Dataset
The CTINEXUS dataset is a comprehensive collection of annotated Cyber Threat Intelligence (CTI) reports designed to evaluate end-to-end knowledge graph construction systems. Unlike existing benchmarks that focus solely on triplet extraction from outdated reports, this dataset encompasses the complete pipeline including cybersecurity triplet extraction, hierarchical entity alignment, and long-distance relation prediction.
Table of contents
Dataset Statistics
- 150 CTI reports published from May 2023 onwards
- Sourced from 10 cybersecurity organizations (approximately 15 reports per source)

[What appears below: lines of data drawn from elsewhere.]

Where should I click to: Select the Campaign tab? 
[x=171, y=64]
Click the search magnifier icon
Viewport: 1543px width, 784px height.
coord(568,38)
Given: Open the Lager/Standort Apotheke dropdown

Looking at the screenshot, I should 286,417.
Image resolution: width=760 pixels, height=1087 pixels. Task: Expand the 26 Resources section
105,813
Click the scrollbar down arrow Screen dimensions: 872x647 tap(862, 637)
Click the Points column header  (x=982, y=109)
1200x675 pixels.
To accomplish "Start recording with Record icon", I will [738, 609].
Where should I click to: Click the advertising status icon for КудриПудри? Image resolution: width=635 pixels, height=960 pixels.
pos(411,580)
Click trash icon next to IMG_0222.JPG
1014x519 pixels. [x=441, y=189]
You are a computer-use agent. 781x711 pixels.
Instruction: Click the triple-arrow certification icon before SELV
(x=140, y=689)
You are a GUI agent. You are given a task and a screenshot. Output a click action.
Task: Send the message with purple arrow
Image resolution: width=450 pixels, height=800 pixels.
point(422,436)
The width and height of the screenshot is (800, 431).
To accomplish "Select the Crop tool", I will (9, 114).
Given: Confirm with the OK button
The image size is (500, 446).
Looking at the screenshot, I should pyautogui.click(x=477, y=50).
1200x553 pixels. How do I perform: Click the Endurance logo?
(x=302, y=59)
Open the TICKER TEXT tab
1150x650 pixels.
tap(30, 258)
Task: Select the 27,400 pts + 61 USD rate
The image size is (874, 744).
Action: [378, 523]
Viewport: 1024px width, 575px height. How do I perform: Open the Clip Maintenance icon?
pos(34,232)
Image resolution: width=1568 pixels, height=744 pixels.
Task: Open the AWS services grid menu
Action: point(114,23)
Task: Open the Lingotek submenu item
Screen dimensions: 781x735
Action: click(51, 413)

- Publishers include Trend Micro, Symantec, The Hacker News, and others
- Contains 4,292 mentions, 2,528 entities, and 2,503 relations
Source Distribution
Reports were collected from reputable cybersecurity sources to ensure diversity and quality of threat intelligence:
Source | Number of Reports |
---|---|
Trend Micro | 15 |
Symantec | 15 |
The Hacker News | 15 |
AVERTIUM | 15 |
Bleeping Computer | 15 |
Dark Reading | 15 |
Google TAG | 15 |
Microsoft | 15 |
Security Week | 15 |
Threat Post | 15 |
Dataset Format
The dataset follows a JSON structure that captures the progressive enrichment of CTI information:
{
"CTI": {
"text": "Original report content...",
"source": "Publisher name"
},
"IE": {
"triplets": [
{"subject": "Entity1", "predicate": "relation", "object": "Entity2"},
...
]
},
"EA": {
"aligned_triplets": [
{
"subject": {"mention_id": 0, "mention_text": "Entity1", "entity_id": 1, ...},
"predicate": "relation",
"object": {"mention_id": 1, "mention_text": "Entity2", "entity_id": 2, ...}
},
...
]
},
"LP": {
"predicted_links": [
{"subject": {...}, "relation": "implicit_relation", "object": {...}},
...
]
}
}
Features
This dataset enables researchers and practitioners to:
- Evaluate end-to-end Cyber Security Knowledge Graph (CSKG) construction systems 🚀
- Benchmark performance on modern threat intelligence (post-May 2023) 🚀
- Test capabilities across multiple KG construction tasks rather than just triplet extraction 🚀
- Develop more robust CTI analysis tools leveraging knowledge graph approaches 🚀